_EXERCISE OBJECTIVE_. Return the stretch of the data from the line containing "Viewport: 320px width, 252px height." through the line containing "Looking at the screenshot, I should coord(243,107).", repeating each line exactly.

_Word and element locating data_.
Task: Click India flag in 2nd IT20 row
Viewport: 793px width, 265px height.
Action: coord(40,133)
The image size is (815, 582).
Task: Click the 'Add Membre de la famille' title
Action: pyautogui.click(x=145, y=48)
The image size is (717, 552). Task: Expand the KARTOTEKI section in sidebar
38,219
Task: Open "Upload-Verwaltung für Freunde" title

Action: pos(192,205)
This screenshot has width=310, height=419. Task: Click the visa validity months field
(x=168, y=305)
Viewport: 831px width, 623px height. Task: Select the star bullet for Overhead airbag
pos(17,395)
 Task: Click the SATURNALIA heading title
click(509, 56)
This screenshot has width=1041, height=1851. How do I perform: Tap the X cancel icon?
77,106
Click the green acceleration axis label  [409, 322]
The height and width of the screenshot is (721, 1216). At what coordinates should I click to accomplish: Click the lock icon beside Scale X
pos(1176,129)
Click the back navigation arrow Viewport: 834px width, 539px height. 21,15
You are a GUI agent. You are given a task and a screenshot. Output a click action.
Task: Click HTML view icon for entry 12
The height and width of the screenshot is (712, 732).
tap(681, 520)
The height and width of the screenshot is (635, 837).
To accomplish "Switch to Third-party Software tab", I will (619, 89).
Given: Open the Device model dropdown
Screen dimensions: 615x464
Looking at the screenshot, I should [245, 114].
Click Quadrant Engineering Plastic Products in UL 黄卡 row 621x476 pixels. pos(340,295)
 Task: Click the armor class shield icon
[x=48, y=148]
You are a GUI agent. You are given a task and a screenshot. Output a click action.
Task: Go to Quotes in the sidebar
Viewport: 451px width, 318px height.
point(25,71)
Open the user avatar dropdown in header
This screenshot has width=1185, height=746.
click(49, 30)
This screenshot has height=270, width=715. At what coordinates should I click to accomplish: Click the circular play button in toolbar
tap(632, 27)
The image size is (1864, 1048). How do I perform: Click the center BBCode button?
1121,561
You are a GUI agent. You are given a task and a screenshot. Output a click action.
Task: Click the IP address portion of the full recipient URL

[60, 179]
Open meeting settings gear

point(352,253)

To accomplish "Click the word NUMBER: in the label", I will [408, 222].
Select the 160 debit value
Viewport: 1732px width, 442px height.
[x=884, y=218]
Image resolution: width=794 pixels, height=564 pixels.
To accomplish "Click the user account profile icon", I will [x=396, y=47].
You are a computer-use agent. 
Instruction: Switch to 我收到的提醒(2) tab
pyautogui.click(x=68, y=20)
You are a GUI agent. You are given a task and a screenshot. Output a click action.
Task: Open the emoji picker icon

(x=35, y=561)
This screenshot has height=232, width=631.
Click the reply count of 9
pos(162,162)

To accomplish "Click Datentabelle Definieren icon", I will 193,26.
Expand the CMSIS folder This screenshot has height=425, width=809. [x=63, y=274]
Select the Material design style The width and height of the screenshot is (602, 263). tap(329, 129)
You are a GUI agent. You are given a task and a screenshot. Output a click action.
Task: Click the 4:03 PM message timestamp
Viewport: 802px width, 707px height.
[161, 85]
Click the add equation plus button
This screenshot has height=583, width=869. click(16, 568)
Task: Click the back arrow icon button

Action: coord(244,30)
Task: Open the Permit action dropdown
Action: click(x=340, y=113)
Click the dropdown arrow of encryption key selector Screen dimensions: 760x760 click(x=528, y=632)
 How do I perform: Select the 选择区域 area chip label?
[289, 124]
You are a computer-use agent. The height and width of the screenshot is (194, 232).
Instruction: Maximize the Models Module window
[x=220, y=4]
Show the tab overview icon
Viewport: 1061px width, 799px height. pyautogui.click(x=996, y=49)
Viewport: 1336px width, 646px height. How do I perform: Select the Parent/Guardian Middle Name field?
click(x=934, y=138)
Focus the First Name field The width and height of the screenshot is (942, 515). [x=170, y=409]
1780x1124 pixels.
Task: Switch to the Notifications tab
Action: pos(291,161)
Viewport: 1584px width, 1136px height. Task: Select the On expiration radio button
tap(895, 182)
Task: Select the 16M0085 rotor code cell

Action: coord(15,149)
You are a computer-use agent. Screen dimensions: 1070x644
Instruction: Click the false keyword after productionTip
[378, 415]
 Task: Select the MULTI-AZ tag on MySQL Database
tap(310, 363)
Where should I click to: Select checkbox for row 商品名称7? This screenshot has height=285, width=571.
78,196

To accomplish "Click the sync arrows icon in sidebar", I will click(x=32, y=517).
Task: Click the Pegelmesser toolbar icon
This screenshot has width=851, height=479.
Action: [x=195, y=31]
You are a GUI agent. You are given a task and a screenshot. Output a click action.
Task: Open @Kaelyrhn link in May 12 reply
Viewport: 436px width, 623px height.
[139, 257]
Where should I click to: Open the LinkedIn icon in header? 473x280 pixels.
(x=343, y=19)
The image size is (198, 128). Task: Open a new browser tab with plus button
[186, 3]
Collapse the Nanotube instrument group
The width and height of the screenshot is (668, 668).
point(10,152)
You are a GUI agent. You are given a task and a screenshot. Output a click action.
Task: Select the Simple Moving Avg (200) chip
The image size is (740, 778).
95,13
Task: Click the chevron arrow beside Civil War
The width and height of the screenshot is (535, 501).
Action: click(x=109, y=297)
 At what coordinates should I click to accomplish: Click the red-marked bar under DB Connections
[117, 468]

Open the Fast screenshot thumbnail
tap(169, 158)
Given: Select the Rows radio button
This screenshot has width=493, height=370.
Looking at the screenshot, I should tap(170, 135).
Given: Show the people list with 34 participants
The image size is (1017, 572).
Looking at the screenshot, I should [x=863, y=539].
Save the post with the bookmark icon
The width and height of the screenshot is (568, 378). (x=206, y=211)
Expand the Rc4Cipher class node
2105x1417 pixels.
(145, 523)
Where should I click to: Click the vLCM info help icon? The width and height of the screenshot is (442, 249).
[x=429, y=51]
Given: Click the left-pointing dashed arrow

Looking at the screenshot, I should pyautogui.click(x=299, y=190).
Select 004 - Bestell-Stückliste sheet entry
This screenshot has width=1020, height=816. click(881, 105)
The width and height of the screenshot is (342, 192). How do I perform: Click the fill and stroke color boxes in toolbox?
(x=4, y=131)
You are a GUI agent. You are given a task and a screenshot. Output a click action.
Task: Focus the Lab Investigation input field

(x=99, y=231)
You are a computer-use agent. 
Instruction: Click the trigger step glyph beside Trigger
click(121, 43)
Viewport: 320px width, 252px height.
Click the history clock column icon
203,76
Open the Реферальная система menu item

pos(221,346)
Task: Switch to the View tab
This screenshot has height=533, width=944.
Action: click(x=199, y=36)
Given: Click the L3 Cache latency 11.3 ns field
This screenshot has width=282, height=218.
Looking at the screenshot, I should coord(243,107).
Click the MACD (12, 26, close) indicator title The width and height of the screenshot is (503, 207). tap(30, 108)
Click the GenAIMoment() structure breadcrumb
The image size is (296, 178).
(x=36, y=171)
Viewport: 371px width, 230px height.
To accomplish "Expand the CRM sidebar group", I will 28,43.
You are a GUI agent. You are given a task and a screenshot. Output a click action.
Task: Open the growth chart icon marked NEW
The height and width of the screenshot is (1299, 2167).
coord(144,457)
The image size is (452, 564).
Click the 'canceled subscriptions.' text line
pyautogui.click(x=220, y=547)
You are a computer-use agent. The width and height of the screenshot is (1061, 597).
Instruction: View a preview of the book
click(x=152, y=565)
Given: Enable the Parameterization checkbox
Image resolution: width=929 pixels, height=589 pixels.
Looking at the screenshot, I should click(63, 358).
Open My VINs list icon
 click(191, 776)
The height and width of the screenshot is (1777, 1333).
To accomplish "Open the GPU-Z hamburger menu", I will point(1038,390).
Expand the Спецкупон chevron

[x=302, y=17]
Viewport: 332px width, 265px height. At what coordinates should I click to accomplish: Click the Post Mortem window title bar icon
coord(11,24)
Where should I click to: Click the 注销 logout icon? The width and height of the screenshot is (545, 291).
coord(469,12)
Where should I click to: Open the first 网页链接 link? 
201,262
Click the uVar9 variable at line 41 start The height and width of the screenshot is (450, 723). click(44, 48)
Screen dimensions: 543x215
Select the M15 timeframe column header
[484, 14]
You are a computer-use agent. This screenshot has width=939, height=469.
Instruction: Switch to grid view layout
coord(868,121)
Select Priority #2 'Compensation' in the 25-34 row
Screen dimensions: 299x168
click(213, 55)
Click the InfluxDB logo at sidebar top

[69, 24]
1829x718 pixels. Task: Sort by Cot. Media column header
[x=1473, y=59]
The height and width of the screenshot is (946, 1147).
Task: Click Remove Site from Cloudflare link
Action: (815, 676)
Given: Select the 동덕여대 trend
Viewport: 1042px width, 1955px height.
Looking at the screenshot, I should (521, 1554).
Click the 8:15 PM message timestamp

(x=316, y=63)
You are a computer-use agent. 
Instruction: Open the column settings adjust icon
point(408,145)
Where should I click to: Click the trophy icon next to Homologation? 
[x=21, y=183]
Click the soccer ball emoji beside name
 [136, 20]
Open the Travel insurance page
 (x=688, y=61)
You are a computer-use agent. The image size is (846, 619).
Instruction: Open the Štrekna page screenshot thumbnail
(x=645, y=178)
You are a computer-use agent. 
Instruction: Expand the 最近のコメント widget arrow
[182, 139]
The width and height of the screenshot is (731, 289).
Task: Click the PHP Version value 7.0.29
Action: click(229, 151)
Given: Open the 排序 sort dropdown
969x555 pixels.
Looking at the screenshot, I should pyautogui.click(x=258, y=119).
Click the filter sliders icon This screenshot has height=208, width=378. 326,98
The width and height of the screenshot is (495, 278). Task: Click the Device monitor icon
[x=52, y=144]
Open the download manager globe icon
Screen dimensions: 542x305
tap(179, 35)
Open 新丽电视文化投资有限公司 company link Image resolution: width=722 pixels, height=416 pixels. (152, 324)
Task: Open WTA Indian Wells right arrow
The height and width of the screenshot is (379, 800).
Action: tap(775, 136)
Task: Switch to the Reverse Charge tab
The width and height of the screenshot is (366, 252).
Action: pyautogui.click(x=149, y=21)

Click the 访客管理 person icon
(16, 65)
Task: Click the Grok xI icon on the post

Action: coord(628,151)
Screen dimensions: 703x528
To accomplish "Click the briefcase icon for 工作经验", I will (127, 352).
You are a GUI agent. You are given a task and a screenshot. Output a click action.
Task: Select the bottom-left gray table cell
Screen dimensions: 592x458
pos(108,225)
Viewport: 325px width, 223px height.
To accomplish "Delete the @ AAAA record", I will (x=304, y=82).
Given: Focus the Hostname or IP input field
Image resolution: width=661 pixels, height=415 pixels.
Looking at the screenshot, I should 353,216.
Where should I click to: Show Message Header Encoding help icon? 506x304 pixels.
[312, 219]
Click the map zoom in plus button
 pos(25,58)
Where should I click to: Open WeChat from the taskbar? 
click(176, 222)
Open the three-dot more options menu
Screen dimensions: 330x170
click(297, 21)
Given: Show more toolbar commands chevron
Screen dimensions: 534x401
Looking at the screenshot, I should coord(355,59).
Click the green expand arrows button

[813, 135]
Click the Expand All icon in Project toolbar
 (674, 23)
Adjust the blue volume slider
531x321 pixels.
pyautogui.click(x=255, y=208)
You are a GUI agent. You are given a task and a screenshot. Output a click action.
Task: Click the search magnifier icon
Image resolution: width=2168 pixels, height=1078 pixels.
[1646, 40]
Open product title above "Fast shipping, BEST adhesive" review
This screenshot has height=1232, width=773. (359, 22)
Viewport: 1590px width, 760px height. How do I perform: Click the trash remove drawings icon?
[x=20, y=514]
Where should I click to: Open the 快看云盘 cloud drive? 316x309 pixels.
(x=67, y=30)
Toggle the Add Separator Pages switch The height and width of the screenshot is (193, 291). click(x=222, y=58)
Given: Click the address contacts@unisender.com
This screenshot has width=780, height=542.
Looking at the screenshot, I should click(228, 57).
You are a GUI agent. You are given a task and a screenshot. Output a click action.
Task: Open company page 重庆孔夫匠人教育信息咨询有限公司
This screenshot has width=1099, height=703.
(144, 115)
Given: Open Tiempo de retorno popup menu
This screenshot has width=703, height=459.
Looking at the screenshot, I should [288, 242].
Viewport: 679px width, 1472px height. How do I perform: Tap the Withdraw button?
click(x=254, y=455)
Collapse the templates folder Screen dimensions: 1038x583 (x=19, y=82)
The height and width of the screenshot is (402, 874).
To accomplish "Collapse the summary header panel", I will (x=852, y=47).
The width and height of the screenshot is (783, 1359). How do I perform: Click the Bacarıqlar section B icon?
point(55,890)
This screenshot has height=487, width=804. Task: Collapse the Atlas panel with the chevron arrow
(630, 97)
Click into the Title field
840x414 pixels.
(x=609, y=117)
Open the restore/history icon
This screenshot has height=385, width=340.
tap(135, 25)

_ANSWER TO THIS PROBLEM_.
Viewport: 320px width, 252px height.
Click the history clock column icon
203,76
Open the Реферальная система menu item

pos(221,346)
Task: Switch to the View tab
This screenshot has height=533, width=944.
Action: click(x=199, y=36)
Given: Click the L3 Cache latency 11.3 ns field
This screenshot has width=282, height=218.
Looking at the screenshot, I should coord(243,107).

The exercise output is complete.